Under a background of medical costs increasing year after year, the effect of health insurance companies and pharmaceutical enterprises on medical practice in hospitals has been a matter-of-course. In the hospitals in the Western countries and major cities in China, surgical patients’ duration of hospital stay is getting shorter and shorter. Hospital stay with high efficiency should be certainly advocated, but if the patient accept the surgery at the same day of admission, his/her residents and attending doctors have very limited time for preoperative reassessment of the disease and finding out whether there has been progression of the disease during the waiting time after the outpatients. In that way, a coarse, arbitrary, and blind behavioral style might evolve out of the diagnostic and treatment process, and to some extent, the medical quality is affected adversely. By the same token, in consideration of postoperative observation and rehabilitation, it is not always an advantage that patients discharge from the hospital shortly after surgeries, especially for those major cases. I would believe this is a defect caused by modern medicine.

As regards the medication used in clinical practice, which is yield to or affected by some pharmaceutical enterprises, it is of more damage to the benefits of patients. Unfortunately, these cases are not isolate and rare.

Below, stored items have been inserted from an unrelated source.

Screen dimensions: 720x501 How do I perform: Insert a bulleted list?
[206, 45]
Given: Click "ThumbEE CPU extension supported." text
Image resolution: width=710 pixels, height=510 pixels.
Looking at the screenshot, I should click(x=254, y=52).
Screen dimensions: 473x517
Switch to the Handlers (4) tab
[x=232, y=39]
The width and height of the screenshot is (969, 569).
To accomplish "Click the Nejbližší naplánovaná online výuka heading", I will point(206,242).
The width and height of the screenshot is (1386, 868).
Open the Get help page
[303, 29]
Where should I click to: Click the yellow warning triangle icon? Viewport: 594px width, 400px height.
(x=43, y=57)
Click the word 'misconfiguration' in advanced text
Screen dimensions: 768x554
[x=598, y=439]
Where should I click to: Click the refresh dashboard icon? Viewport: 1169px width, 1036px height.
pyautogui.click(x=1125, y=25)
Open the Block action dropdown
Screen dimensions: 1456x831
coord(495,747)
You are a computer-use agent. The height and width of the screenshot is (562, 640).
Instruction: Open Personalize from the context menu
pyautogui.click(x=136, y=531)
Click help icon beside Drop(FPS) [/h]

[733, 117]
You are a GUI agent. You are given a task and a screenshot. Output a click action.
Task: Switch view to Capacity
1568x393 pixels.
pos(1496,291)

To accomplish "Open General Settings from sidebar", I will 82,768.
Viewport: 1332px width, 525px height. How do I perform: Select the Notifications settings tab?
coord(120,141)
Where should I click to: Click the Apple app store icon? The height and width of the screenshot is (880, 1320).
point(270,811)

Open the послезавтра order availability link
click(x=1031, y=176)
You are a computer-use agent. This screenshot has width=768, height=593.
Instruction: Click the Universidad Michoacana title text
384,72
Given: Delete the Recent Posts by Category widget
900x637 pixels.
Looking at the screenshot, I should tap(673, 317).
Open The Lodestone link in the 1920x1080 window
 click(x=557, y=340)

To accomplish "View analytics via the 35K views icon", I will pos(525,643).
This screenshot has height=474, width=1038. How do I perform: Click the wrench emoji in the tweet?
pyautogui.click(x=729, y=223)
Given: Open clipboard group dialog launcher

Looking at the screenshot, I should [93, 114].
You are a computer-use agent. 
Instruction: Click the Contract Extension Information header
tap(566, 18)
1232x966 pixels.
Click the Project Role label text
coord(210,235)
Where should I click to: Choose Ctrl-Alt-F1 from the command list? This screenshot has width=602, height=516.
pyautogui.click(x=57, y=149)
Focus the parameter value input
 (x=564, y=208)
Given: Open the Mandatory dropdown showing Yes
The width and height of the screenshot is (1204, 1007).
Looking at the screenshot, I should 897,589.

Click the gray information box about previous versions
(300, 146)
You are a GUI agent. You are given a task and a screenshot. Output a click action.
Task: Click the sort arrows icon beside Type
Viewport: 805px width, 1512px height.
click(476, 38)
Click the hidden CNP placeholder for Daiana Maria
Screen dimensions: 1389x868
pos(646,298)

4.Misleading in surgical researches

Conventionally, the researches conducted by surgeons should basically be related to the unsolved questions or pathophysiological phenomenon found in clinical practice, and the results would be possibly benefit to the clinic by solving problems and clearing up doubts. But on account of the speeding up everything in the practice, attentive and careful bedside medical care are becoming less and less. And for the professional promotion and a position in professional associations, many young surgeons spend their time doing researches that have nothing to do with clinical medicine, publishing papers and then getting their goals achieved. This fast-paced production has actually led real clinical research in general surgery astray. In recent years, the appearance and development of translational medicine are intended to fill the gap. Now lots of people are beating the drum for translational medicine, however, frankly speaking, its eventual effect is still unclear. In the past half-century, I have witness the ebb and flow of many medical campaigns, some of which were end up with nothing. What we should actually do is something simple, direct, and fundamental: assess the clinical status ourselves, comprehensively analyze the diseases in combination with adjuvant examinations, and concentrate on preoperative and postoperative treatment; devoting ourselves to discover the questions and mysteries of surgery, designing the researches and settling difficult and complicated cases, should be the matters we surgeons pay close attention to.